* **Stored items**
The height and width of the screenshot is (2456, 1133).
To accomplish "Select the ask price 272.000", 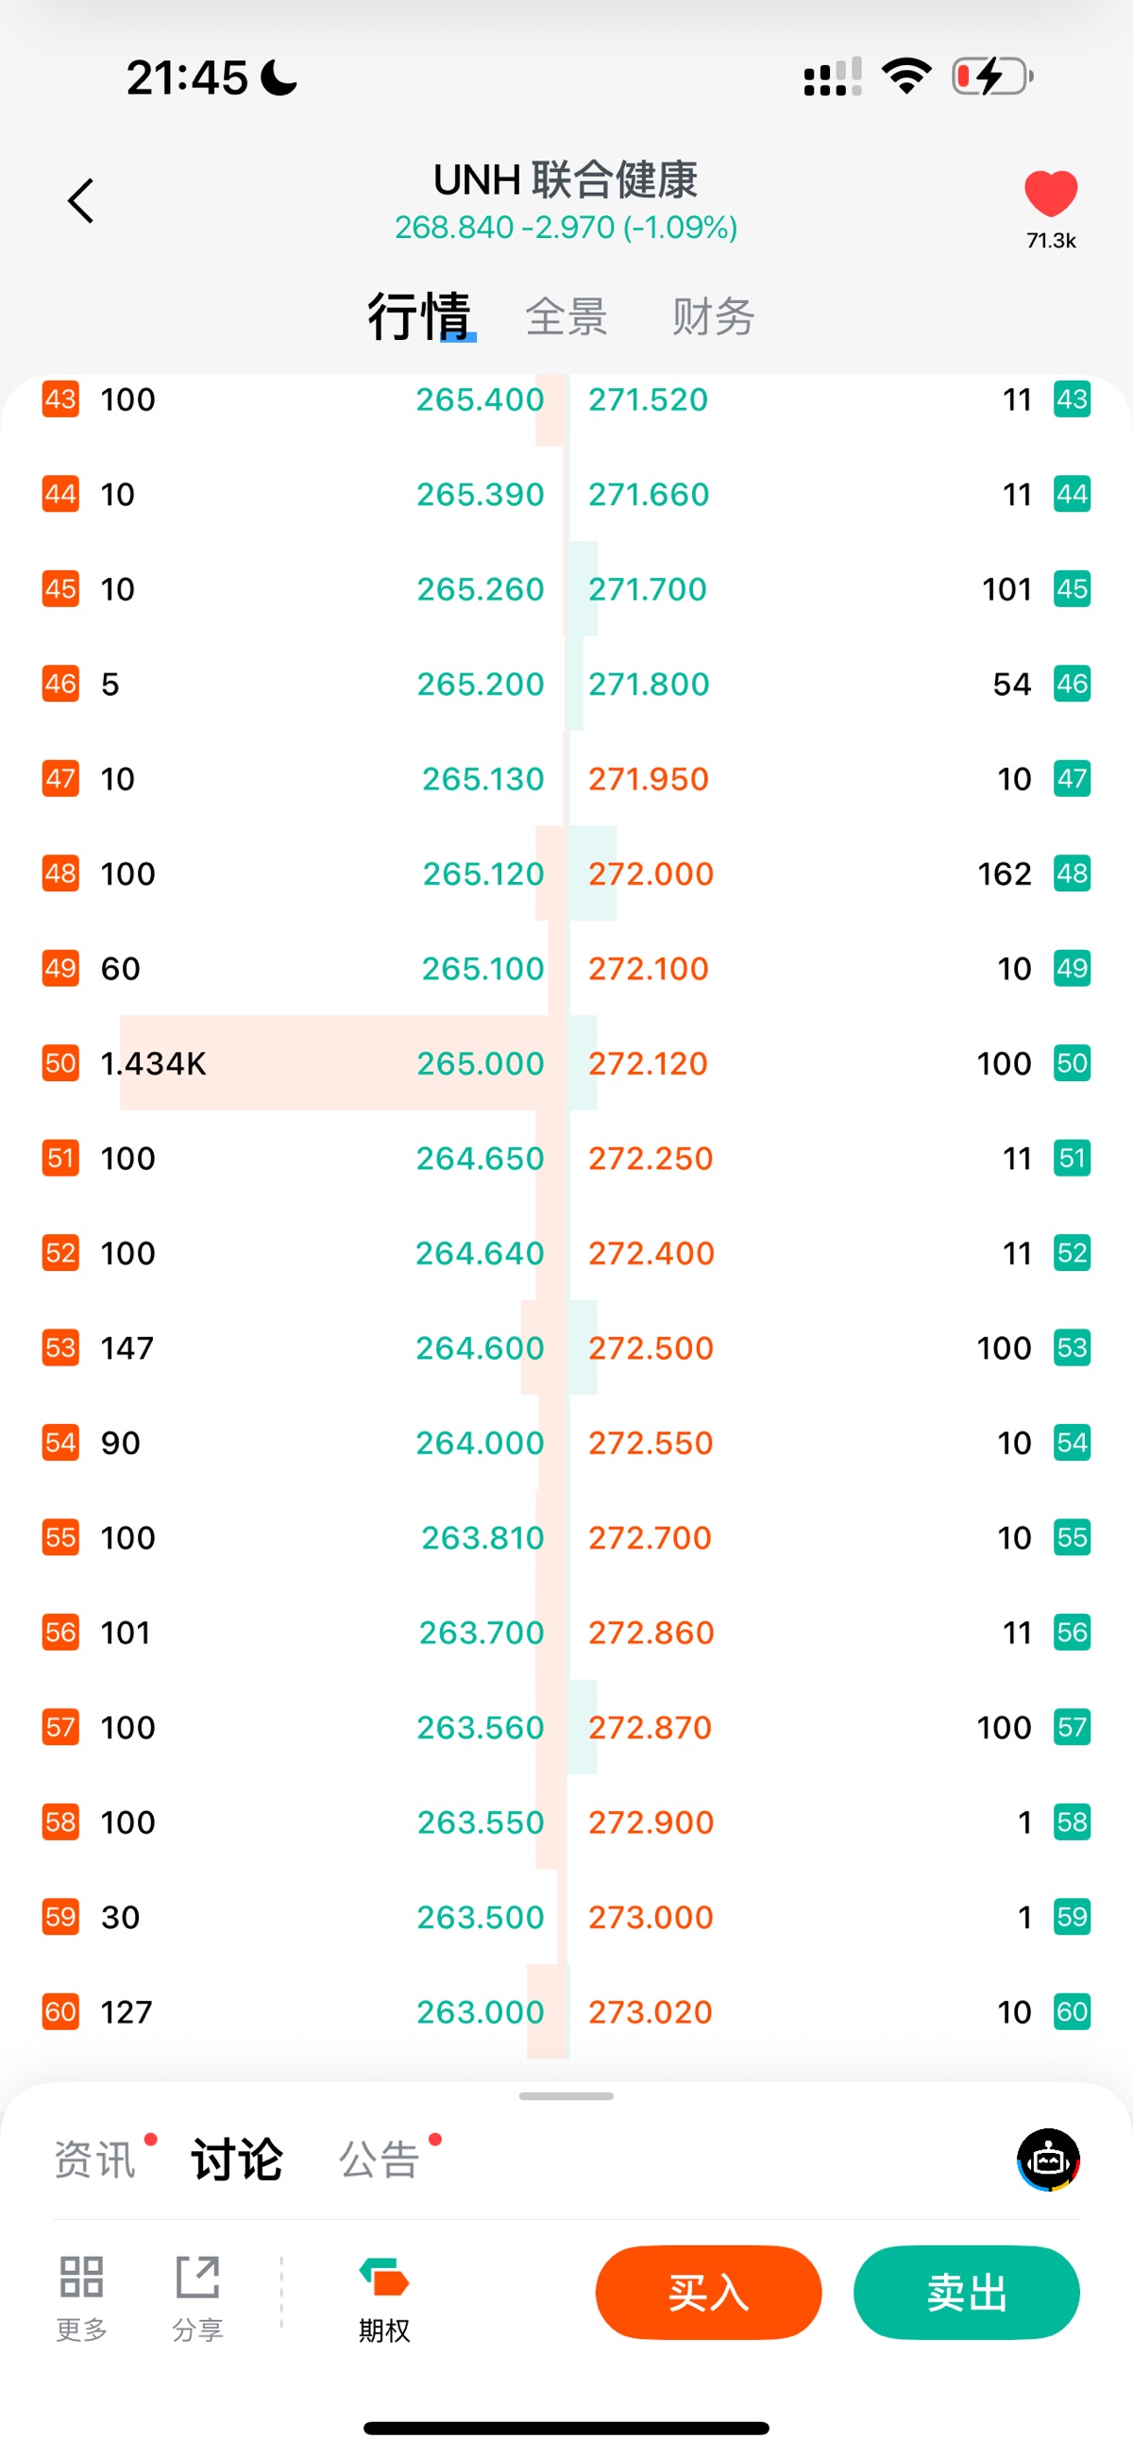I will click(650, 873).
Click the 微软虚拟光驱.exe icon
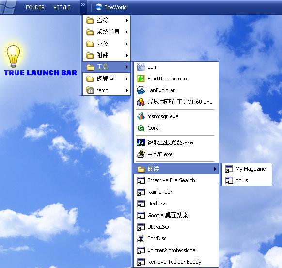 coord(141,142)
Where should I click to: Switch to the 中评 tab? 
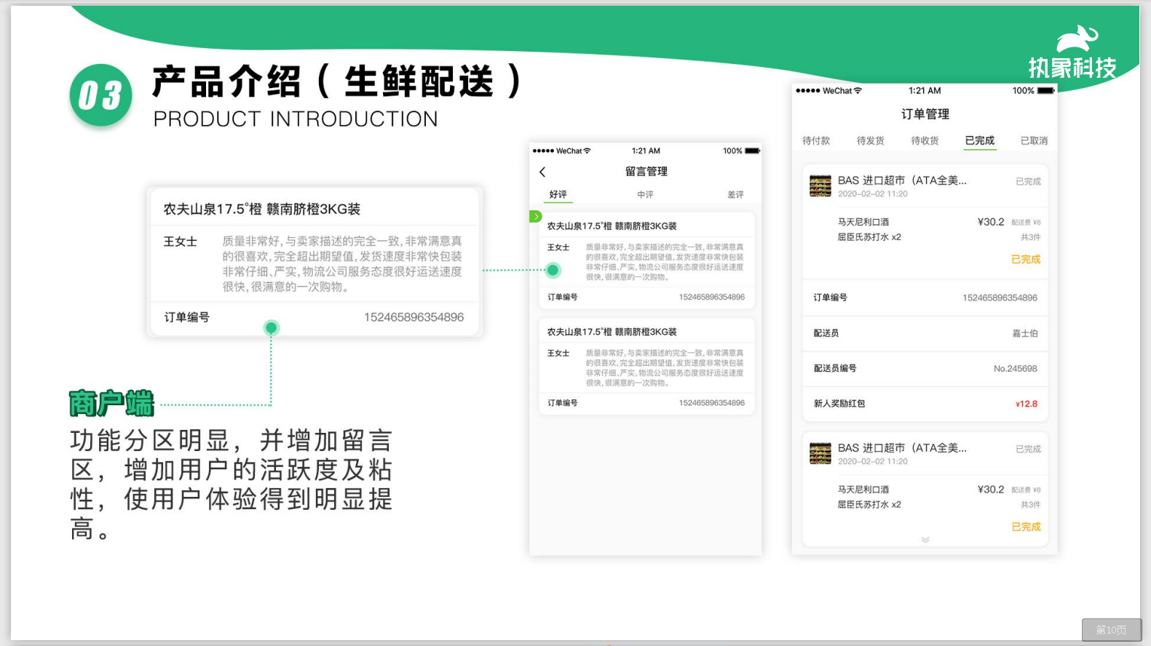(645, 195)
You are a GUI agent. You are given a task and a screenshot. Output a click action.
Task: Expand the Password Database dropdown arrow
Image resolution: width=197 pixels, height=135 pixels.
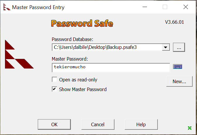[166, 47]
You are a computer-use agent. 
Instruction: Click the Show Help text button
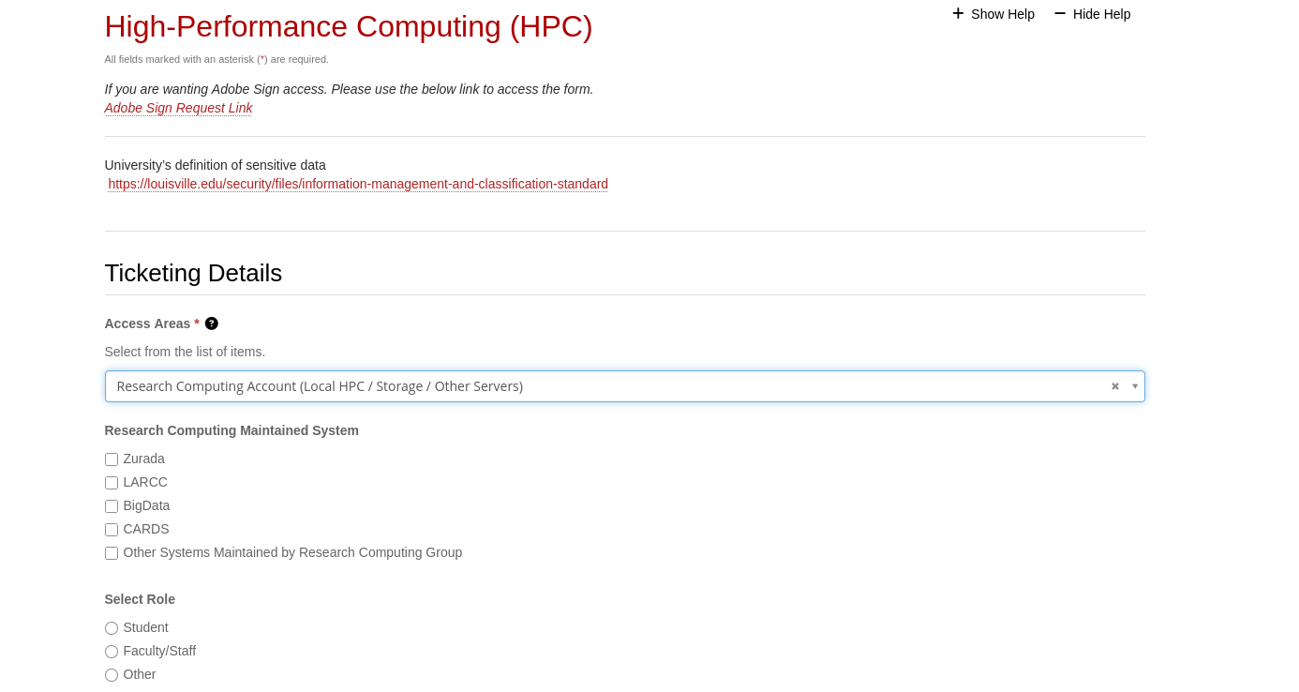(1002, 14)
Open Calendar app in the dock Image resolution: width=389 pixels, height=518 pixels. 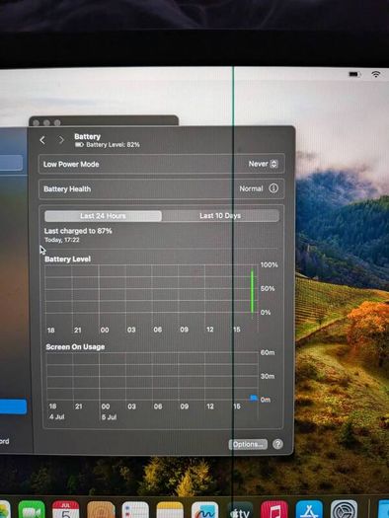pyautogui.click(x=66, y=510)
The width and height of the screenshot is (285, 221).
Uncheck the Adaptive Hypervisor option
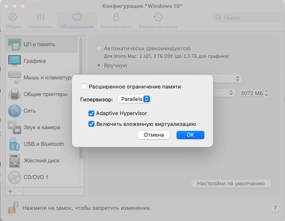[x=91, y=113]
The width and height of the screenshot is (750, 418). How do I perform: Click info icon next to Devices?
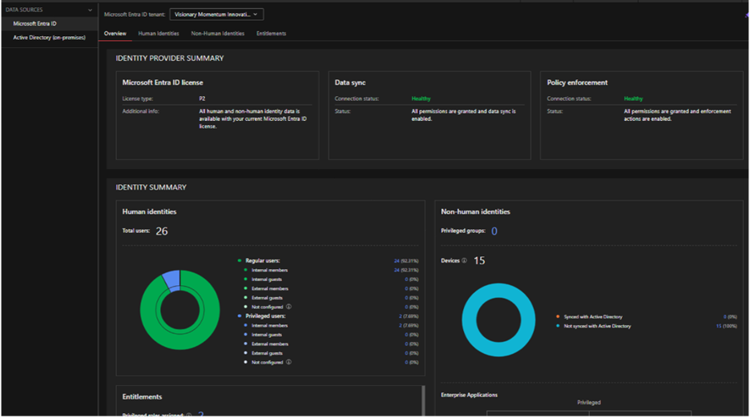465,261
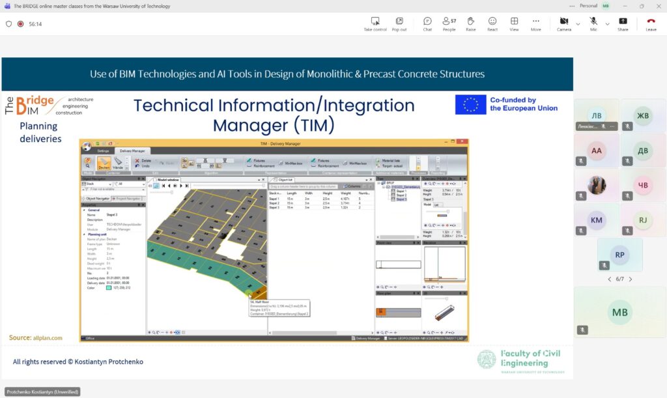This screenshot has width=667, height=398.
Task: Open Mic options dropdown arrow
Action: 607,24
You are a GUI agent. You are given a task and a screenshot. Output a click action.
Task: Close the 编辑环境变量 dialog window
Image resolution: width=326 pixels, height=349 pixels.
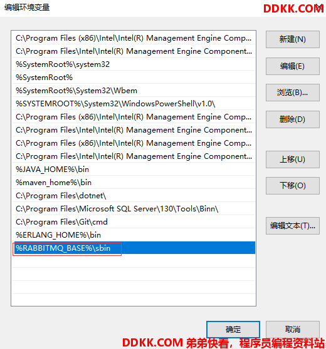click(319, 8)
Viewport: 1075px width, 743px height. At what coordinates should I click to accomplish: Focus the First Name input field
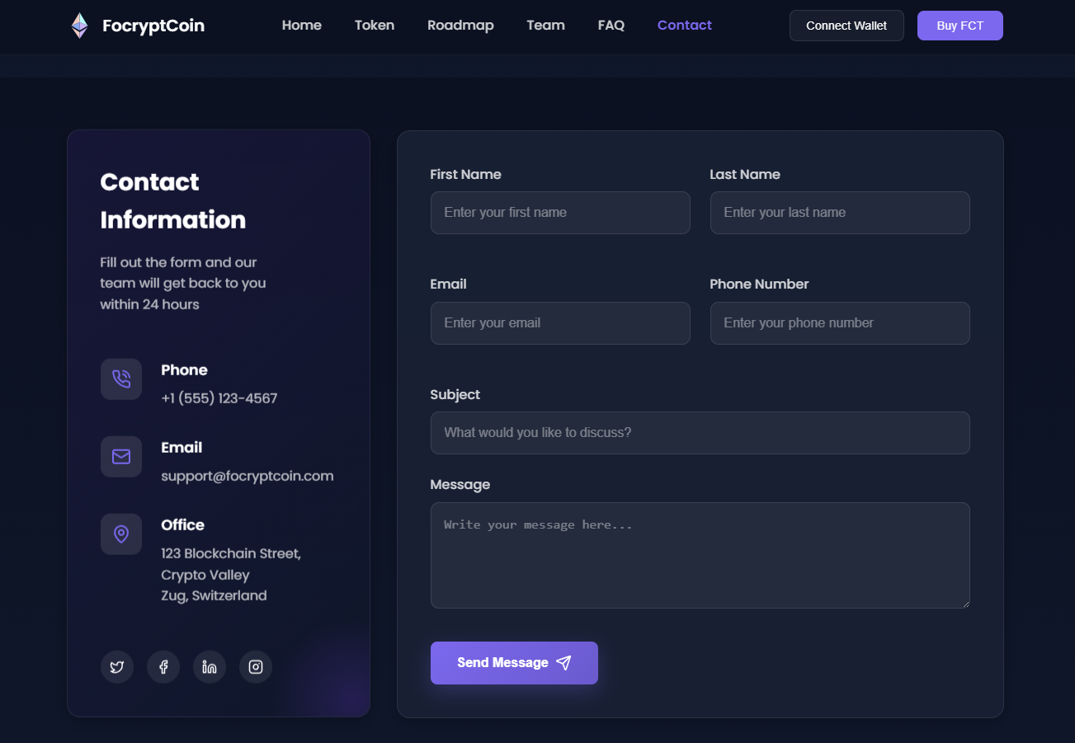560,213
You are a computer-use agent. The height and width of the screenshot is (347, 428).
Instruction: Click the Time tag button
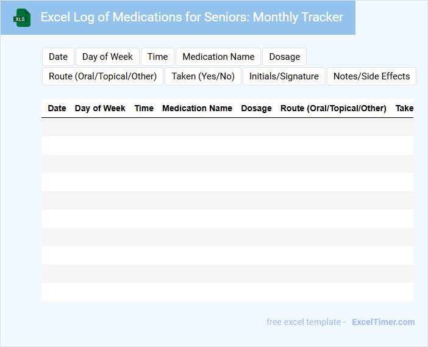click(157, 57)
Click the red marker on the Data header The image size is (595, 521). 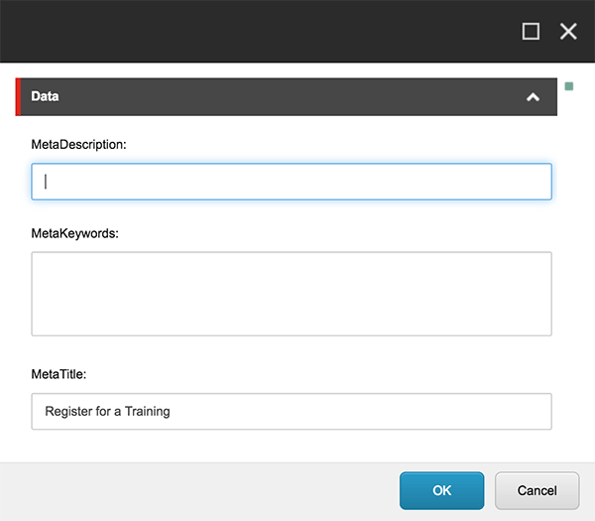pyautogui.click(x=18, y=97)
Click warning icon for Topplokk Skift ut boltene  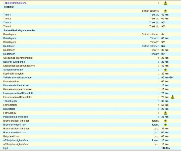165,11
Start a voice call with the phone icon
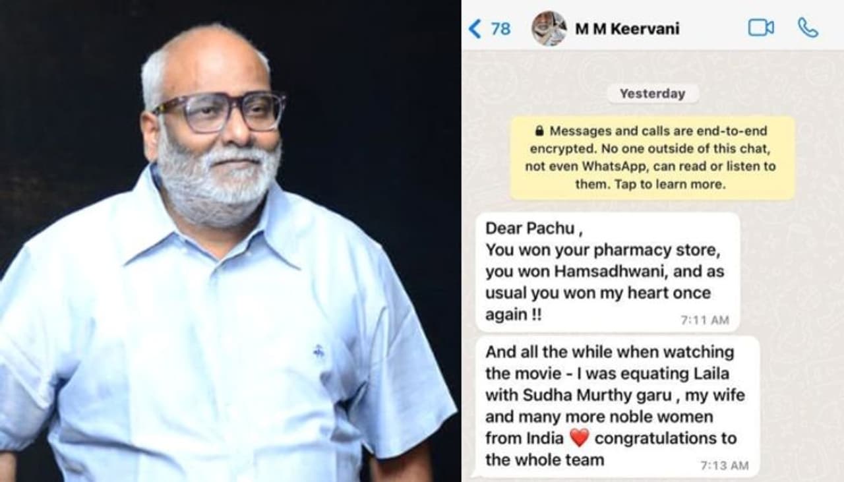This screenshot has width=844, height=482. click(808, 28)
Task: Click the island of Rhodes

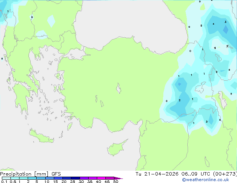Action: coord(70,126)
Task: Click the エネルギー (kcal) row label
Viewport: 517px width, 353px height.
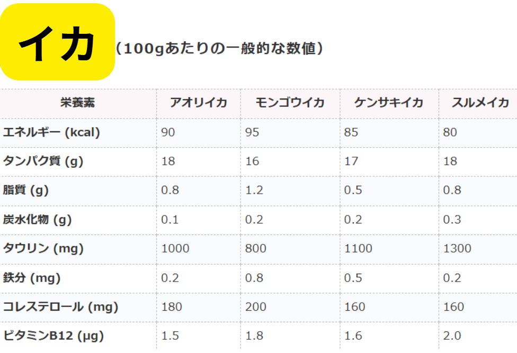Action: point(51,132)
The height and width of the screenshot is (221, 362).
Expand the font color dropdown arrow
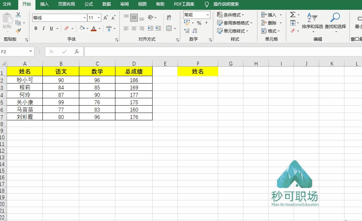[x=99, y=28]
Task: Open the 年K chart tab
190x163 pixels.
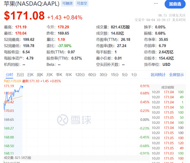Action: 69,75
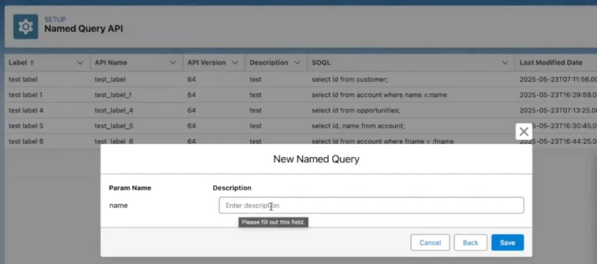Expand the SOQL column dropdown chevron
597x264 pixels.
pyautogui.click(x=505, y=63)
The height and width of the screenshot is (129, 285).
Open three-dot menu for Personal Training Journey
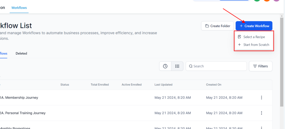coord(261,113)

* **Activity**
Your answer should be the lines above, word for word, from the line with "The width and height of the screenshot is (750, 418)." through the line with "Task: Close the 编辑环境变量 dialog window", minus the pictures.

* **Your solution**
The width and height of the screenshot is (750, 418). How do I perform: Click info icon next to Devices?
465,261
This screenshot has width=667, height=398.
Task: Open Mic options dropdown arrow
Action: 607,24
You are a GUI agent. You are given a task and a screenshot. Output a click action.
Task: Close the 编辑环境变量 dialog window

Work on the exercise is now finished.